American Poet and Essayist Jane Hirschfield
Each Moment a White Bull Steps Shining into the World
If the gods bring to you
a strange and frightening creature,
accept the gift
as if it were one you had chosen.
Say the accustomed prayers,
oil the hooves well,
caress the small ears with praise.
Have the new halter of woven silver
embedded with jewels.
Spare no expense, pay what is asked,
when a gift arrives from the sea.
Treat it as you yourself
would be treated,
brought speechless and naked
into the court of a king.
And when the request finally comes,
do not hesitate even an instant—
Stroke the white throat,
the heavy, trembling dewlaps
you’ve come to believe were yours,
and plunge in the knife.
Not once
did you enter the pasture
without pause,
without yourself trembling.
That you came to love it, that was the gift.
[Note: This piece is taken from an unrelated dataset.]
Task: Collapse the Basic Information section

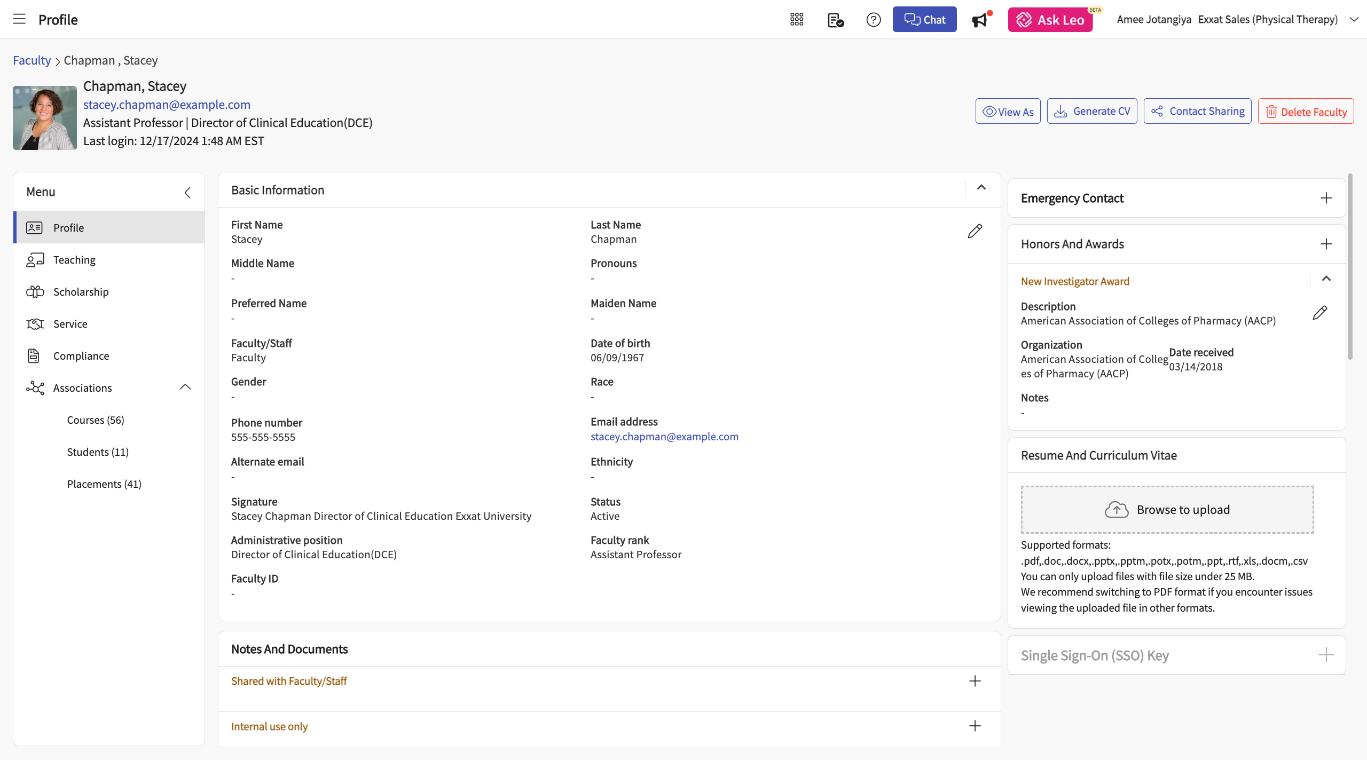Action: [x=981, y=188]
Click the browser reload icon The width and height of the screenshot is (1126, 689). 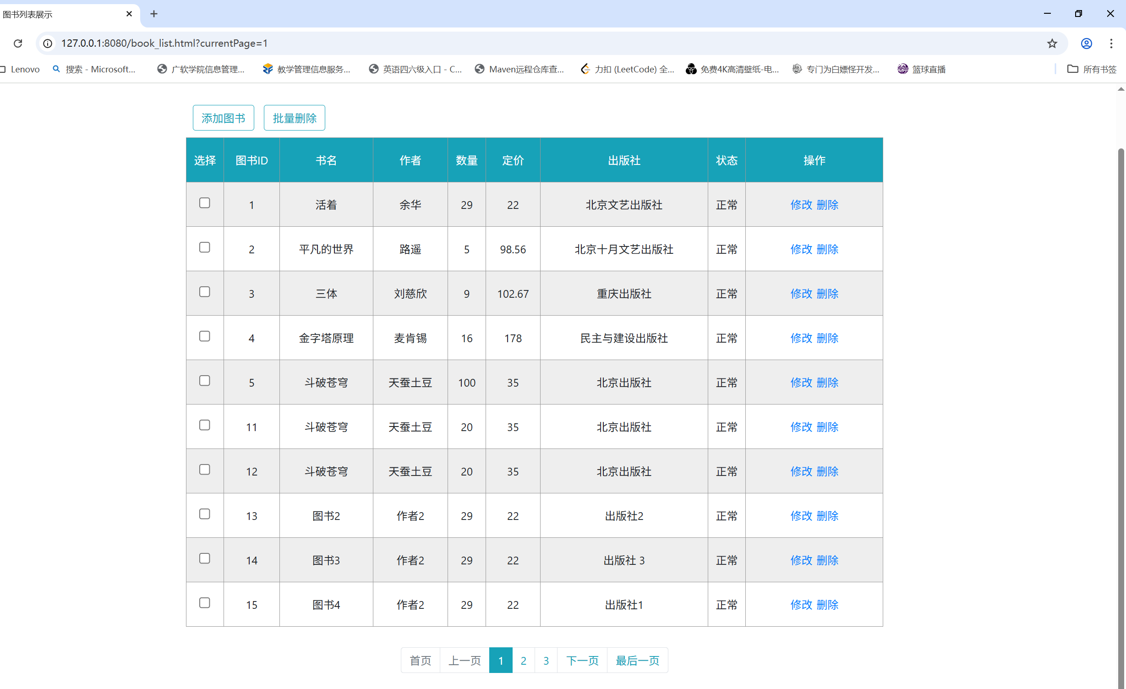18,43
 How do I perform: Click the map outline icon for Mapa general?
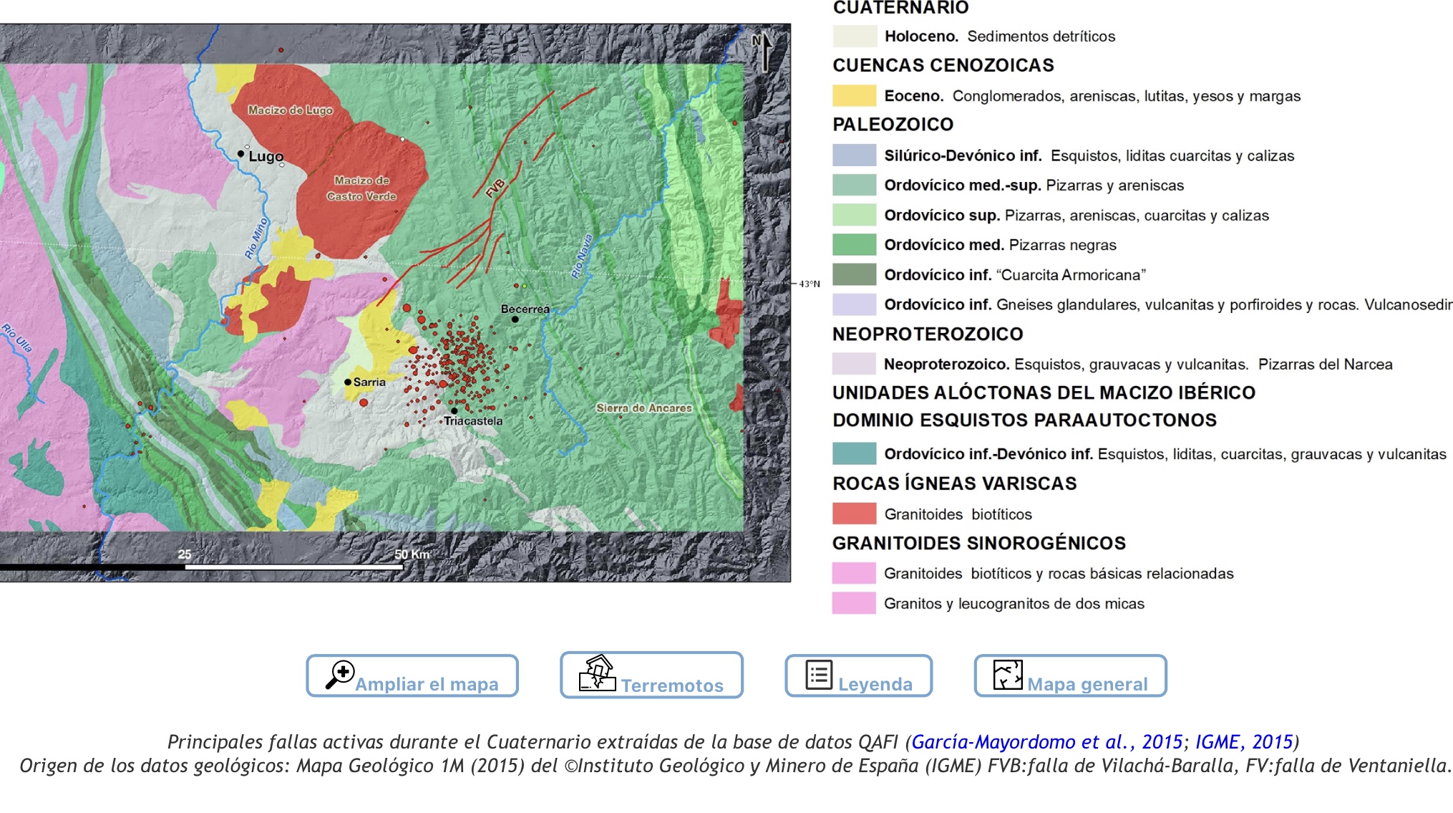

Let the envious gods take back what they can.
Jane Hirschfield from Each Happiness Ringed by Lions – Selected Poems, Bloodaxe Books, 2005
The Canadian poet Heidi Garnett reminded me of this signature poem by American poet Jane Hirschfield a few days ago. Mentioned how it brings her to tears every time she reads it. I have bridled at the poem in some way over the years. That I would have to kill such a gift. But something Heidi said has changed my feelings toward this poem!
It is only in embracing our shadow selves that we can become whole, those aspects of ourselves we’ve rejected because they seemed so repugnant. I’m thinking now of that beautiful poem by Hirschfield, the one that brings me to tears whenever I read it. The gift is not the creature, but that we come to love him, to love ourselves.

Canadian Poet Heidi Garnett, contributor to Poem in Your Pocket and author of Blood Orange, Frontenac House, 2016. Photo: Frontenac House
Is it the killing of our shiny selves, our personas this poem is suggesting? I like that take on it! I know there are others as well. But so many things in my life I have had to let go. Parents, friends, former spouses. Can I not focus on the losses but instead the love I have felt for them. The gift of that. And in that remembrance can I love myself and forgive myself for my role in the difficult moments during those relationships?!